__Supplied records__
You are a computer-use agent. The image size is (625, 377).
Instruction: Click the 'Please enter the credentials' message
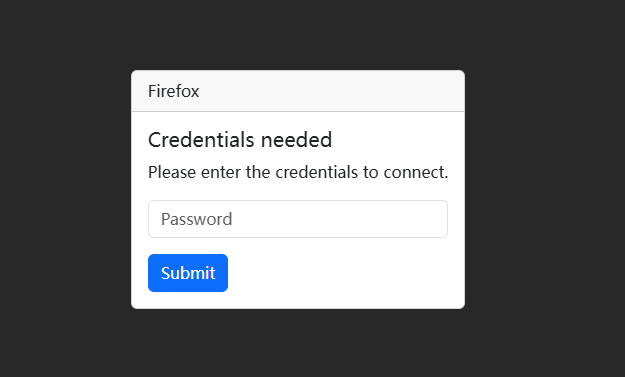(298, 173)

--

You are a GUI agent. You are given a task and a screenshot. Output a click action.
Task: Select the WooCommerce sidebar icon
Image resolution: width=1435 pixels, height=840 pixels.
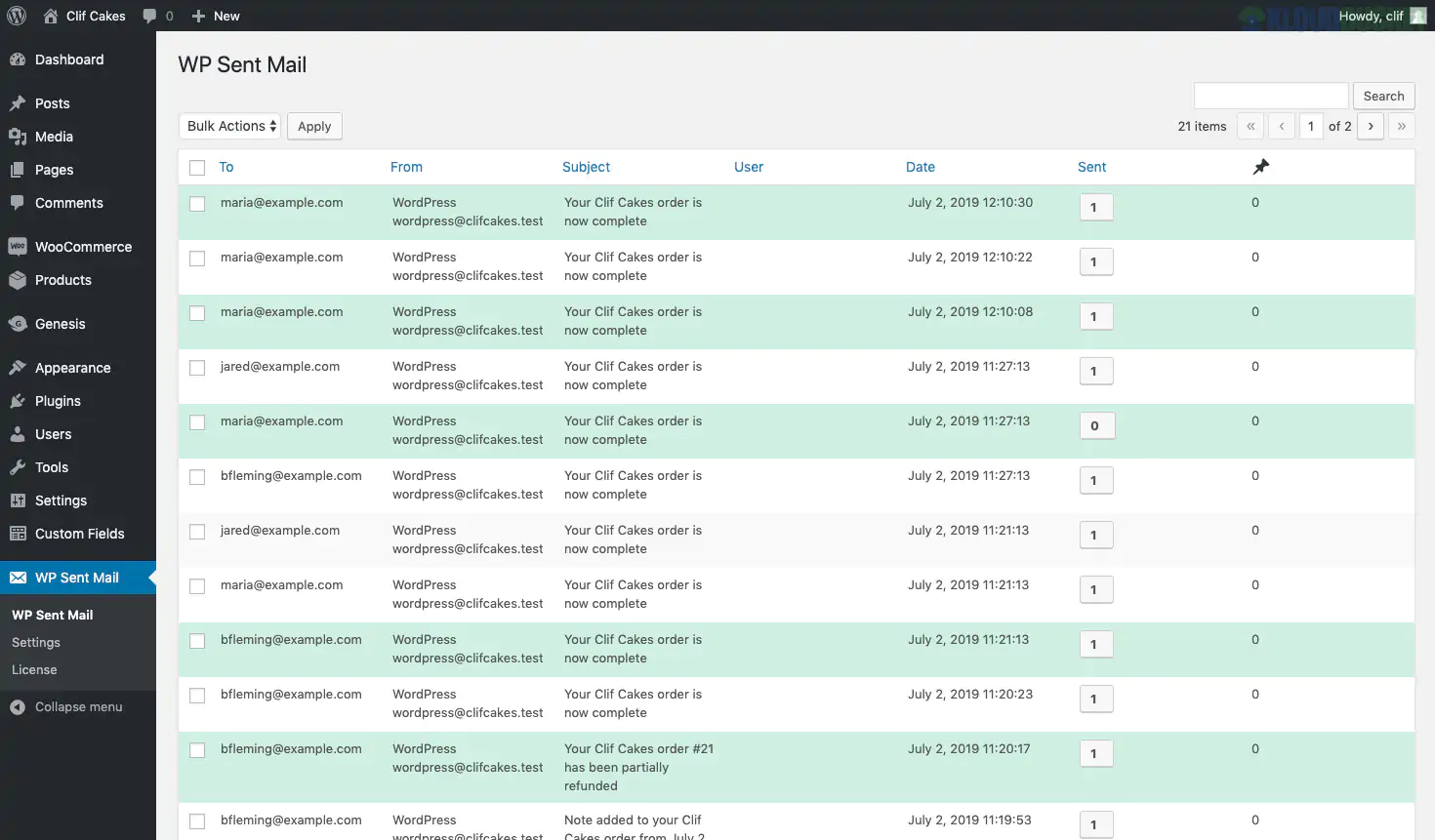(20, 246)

* * *

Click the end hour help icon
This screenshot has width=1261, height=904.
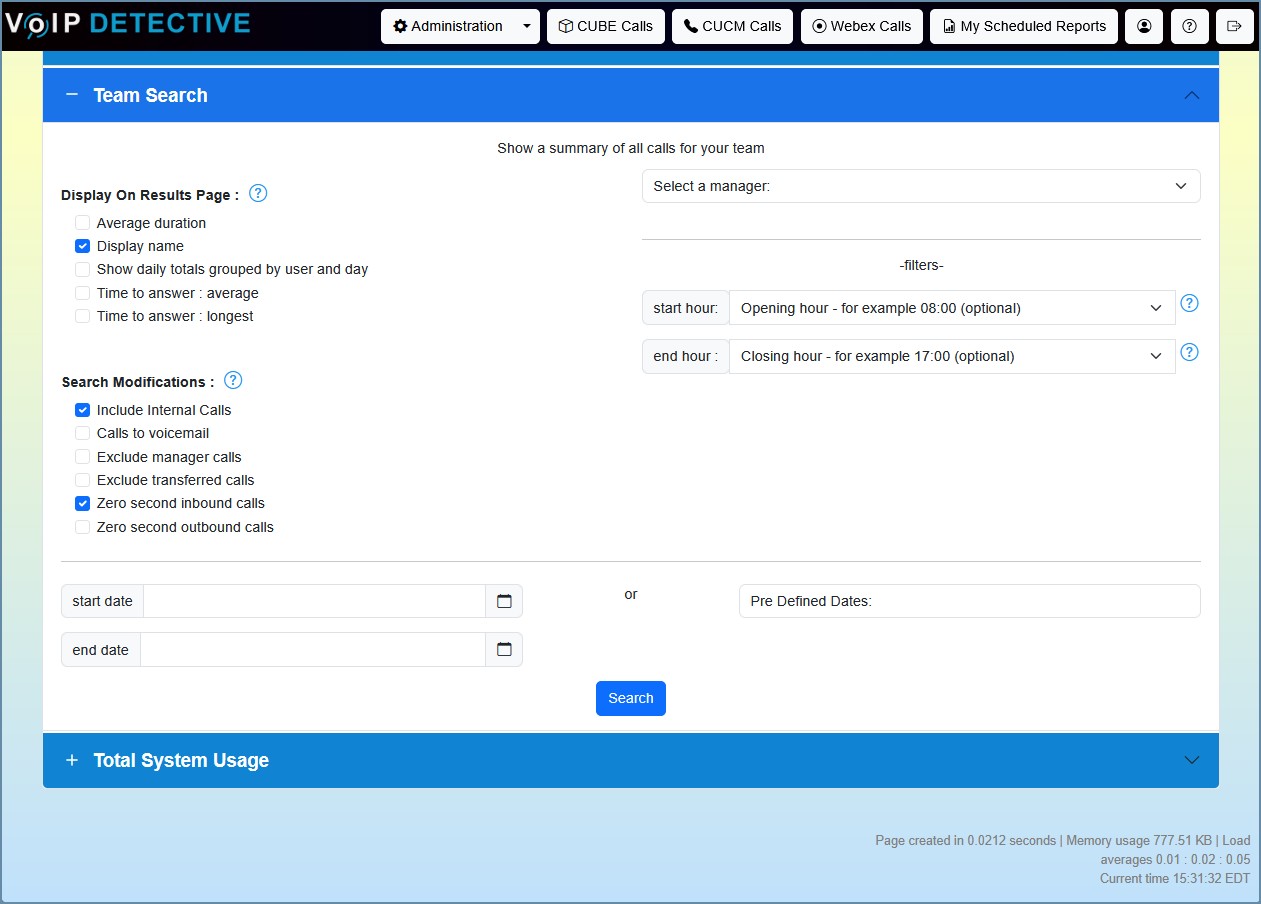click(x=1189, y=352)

__Task instructions__
Go through the data and show each line that holds "icon".

__Task result__
Task: Select the WooCommerce sidebar icon
Click the end hour help icon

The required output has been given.